El la toma de la mano, la lleva hasta un árbol del que cuelgan frutos de color violeta. Arranca uno y se lo ofrece junto con una sonrisa. Ella no entiende de hambres, pero imitándolo a él coloca el fruto en su boca y muerde: ¡sabe bien! El paladar recibe con agrado y satisfacción la suave dulzura del bocado.
Dios, apenas satisfecho, observa con severidad la escena. Le gusta la manera en que se mueven en ese lugar creado a su antojo. Sin embargo sospecha que hay una pieza que no encaja en ese delicado tablero. Apoya la mano en la barbilla y a modo de reflexión, como un ejercicio mnemotécnico, repasa a ese pedazo de tierra rescatada de la oscuridad infinita, de la nada más absoluta. Verifica la creación paso por paso: la noche eterna empujada por una primitiva bola de fuego llamada con el tiempo sol. Así llegó la luz que en la terrible oquedad pretendió dar alegría a los ojos por entonces no inventados. Coloca ese Dios al sol en la infinitud del cielo, programado para que abra el camino celeste en la amplísima negrura reinante. Observa atento los elementos que agregará en el terreno para darle vida a la rusticidad comprobada. En un juego de imaginación pura les da forma con sus manos.
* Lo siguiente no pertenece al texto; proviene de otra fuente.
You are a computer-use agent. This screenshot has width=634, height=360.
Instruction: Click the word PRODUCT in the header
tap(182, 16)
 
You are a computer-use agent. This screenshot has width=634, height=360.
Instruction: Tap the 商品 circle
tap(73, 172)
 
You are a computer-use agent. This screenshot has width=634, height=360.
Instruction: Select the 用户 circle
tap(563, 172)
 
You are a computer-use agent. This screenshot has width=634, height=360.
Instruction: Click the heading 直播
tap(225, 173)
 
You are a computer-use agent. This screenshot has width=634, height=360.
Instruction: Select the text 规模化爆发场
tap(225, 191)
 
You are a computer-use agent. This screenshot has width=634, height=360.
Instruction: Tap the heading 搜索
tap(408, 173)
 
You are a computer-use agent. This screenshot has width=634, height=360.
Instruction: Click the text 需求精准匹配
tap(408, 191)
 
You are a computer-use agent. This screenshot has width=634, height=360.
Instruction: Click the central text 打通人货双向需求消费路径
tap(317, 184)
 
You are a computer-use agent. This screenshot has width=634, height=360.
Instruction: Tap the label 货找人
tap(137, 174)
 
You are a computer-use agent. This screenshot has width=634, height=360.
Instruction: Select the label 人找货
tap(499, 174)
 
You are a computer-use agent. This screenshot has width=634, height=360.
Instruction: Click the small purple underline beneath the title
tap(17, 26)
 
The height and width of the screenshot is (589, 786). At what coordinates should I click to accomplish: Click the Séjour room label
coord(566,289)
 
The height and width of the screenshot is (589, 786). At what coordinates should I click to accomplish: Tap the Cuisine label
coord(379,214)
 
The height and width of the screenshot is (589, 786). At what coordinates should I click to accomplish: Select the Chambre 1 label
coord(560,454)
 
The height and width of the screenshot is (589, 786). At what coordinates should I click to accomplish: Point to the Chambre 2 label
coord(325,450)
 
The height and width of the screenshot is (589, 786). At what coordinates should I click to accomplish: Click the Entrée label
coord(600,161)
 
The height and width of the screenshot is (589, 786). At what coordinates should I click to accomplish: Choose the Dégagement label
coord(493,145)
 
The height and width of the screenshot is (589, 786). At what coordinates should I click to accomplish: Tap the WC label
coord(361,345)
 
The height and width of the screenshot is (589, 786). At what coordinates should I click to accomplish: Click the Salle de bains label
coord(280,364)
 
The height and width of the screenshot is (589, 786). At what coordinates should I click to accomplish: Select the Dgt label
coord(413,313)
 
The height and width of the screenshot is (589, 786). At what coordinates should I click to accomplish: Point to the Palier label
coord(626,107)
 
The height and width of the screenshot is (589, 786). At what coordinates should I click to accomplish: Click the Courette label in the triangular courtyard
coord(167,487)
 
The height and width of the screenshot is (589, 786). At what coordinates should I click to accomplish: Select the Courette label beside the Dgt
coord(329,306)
Al regreso fatigado del sol se descubre una escenografía nueva. Llegó con su luz y sus centellantes colores para que se filtren por las ramas de un árbol nuevo que cobijará, dentro de poco tiempo, a un hombre primero y a una mujer después. Supo el sol de su poder. Recorrió la verde grama, los dorados riachos, las plateadas y saltarinas cascadas, las enormes flores rojas y azules que a su paso se erguían orgullosas y agradecidas hacia la luz que el mismo propagaba.
No había sonido, este llegará más tarde, cuando Dios no se conforme con la soledad de este pintoresco paisaje que siglos después llamaremos Paraíso y le agregue peces a las aguas, vista al cielo claro con aves, acribille al cielo oscuro con estrellas y pose animales domésticos sobre el suelo firme. Así nació el hambre y la sed, irrumpió el sonido de la pisadas y los chapuzones de los peces. A ellos les dio un sentido que por entonces y hasta nuestros días desconocen.
Podemos saber que no le bastó con el andar desconfiado y cansino de las bestias. Lo supo aquel sol asomado, pero Dios primero, que para resaltar la perfección creada debe colocar en algún punto, en algún lugar preciso de la obra, a un ser imperfecto: ¡un hombre! Pensó Dios.
De inmediato cogió un puñado de amarronado polvo. Lo humedeció con su saliva, lo moldeó no muy diferente de los animales mansos, que por entonces caminaban por el suelo de lo que muchos años después, y vaya uno a saber por qué caprichoso motivo, llamaron Tierra. Le colocó dos patas, le puso fino cabello y otra mirada, más aguda y un poco menos sorprendida que la de las otra bestias; pero salvo la sonrisa, que dicho sea de paso, en ese lejano tiempo se asemejaba a la de Dios, no había mucha diferencia con los otros habitantes del lugar.
Adán, que así fue llamado, tal vez por la sencillez de su pronunciación, llevaba esa veta curva en al boca, siempre apuntando hacia el cielo; y su cara, que por entonces no tenía vello ni arrugas, parecía agradecer la tranquilidad de su estancia y la facilidad con que lograba satisfacer sus mínimas necesidades.
Adán no supo y jamás se preguntó, de eso nos encargaremos nosotros bastante después, en el momento en que comencemos a dudar de todo, su humilde origen de barro ni de dónde apareció su soplo de vida. El sólo caminaba de un lugar a otro, vagaba, podríamos decir sin que a nadie ofenda el objetivo utilizado, por la majestuosidad del lugar, palpaba la costra de los árboles, humedecía los dedos en el rocío abandonado por el amanecer sobre el pasto solamente para familiarizarse con el hábitat que, no teniendo motivos para creer lo contrario, sería su morada eterna.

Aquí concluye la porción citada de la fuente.